When I posted about the Amanda Knox trial in Italy, I meant to add that the USA is not immune to political prosecutions.

The ’80s saw innocent people ruined by absurd prosecutions for child abuse.

Now, one of the villains in that story, Martha Coakley, is likely headed to the US Senate. Ann Coulter explains:

In Tuesday’s primary election, Massachusetts Democrats chose as their Senate nominee a woman who kept a clearly innocent man in prison in order to advance her political career.

Martha Coakley isn’t even fit for the late Teddy Kennedy’s old seat. (What is it about this particular Senate seat?)

During the daycare/child molestation hysteria of the ’80s, Gerald Amirault, his mother, Violet, and sister, Cheryl, were accused of raping children at the family’s preschool in Malden, Mass., in what came to be known as the second-most notorious witch trial in Massachusetts history.

The allegations against the Amiraults were preposterous on their face. Children made claims of robots abusing them, a “bad clown” who took the children to a “magic room” for sex play, rape with a 2-foot butcher knife, other acts of sodomy with a “magic wand,” naked children tied to trees within view of a highway, and — standard fare in the child abuse hysteria era — animal sacrifices.

There was not one shred of physical evidence to support the allegations — no mutilated animals, no magic rooms, no butcher knives, no photographs, no physical signs of any abuse on the children.

Not one parent noticed so much as unusual behavior in their children — until after the molestation hysteria began.

Despite all, the Amiraults were convicted. Here’s where Coakley enters the sordid tale.

Coakley wasn’t the prosecutor on the original trial. What she did was worse.

At least the original prosecutors, craven and ambition-driven though they were, could claim to have been caught up in the child abuse panic of the ’80s. There had not yet been extensive psychological studies on the suggestibility of small children. A dozen similar cases from around the country had not already been discredited and the innocent freed.

Of all the men and women falsely convicted during the child molestation hysteria of the ’80s, by 2001, only Gerald Amirault still sat in prison. Even his sister and mother had been released after serving eight years in prison for crimes that never occurred.

In July 2001, the notoriously tough Massachusetts parole board voted unanimously to grant Gerald Amirault clemency. Although the parole board is not permitted to consider guilt or innocence, its recommendation said: “(I)t is clearly a matter of public knowledge that, at the minimum, real and substantial doubt exists concerning petitioner’s conviction.”

Immediately after the board’s recommendation, The Boston Globe reported that Gov. Jane Swift was leaning toward accepting the board’s recommendation and freeing Amirault.

Enter Martha Coakley, Middlesex district attorney. Gerald Amirault had already spent 15 years in prison for crimes he no more committed than anyone reading this column did. But Coakley put on a full court press to keep Amirault in prison simply to further her political ambitions.

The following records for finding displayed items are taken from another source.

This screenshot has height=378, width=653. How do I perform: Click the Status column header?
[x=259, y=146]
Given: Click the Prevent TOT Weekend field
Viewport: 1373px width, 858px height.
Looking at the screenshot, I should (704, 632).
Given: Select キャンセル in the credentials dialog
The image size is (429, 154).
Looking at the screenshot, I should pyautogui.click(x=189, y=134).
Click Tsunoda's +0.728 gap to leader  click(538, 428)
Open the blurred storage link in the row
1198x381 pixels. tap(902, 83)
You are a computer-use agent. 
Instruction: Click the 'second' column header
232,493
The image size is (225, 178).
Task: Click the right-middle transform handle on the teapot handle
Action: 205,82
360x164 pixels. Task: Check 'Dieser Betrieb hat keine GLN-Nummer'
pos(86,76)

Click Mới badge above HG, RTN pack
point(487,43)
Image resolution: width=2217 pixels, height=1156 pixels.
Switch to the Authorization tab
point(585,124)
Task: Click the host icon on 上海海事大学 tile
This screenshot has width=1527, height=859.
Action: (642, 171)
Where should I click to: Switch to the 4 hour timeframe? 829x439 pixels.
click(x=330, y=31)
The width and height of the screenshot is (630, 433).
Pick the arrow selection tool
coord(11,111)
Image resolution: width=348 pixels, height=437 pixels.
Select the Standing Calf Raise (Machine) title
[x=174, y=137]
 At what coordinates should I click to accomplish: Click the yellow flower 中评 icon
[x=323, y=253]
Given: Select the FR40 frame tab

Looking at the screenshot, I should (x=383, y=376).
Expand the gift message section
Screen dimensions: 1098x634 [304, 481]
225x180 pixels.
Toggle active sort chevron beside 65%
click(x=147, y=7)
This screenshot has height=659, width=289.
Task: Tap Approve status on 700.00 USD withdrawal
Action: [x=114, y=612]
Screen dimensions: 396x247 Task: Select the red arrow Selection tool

By then, every sentient person knew that Amirault was innocent. But instead of saying nothing, Coakley frantically lobbied Gov. Jane Swift to keep him in prison to show that she was a take-no-prisoners prosecutor, who stood up for “the children.” As a result of Coakley’s efforts — and her contagious ambition — Gov. Swift denied Amirault’s clemency.

Thanks to Martha Coakley, Gerald Amirault sat in prison for another three years.

Remember all that talk about President Bush shredding constitutional rights? Overzealous liberal prosecutors and feminist do-gooders allowed Gerald Amirault to sit in prison for 18 years for crimes that didn’t exist — except in the imaginations of small children under the influence of incompetent child “therapists.”

Martha Coakley allowed her ambition to trump basic human decency as she campaigned to keep a patently innocent man in prison.

Anyone with the smallest sense of justice cannot vote to put this woman in any office. If you absolutely cannot vote for a Republican on Jan. 19, 2010, write in the name “Gerald Amirault.”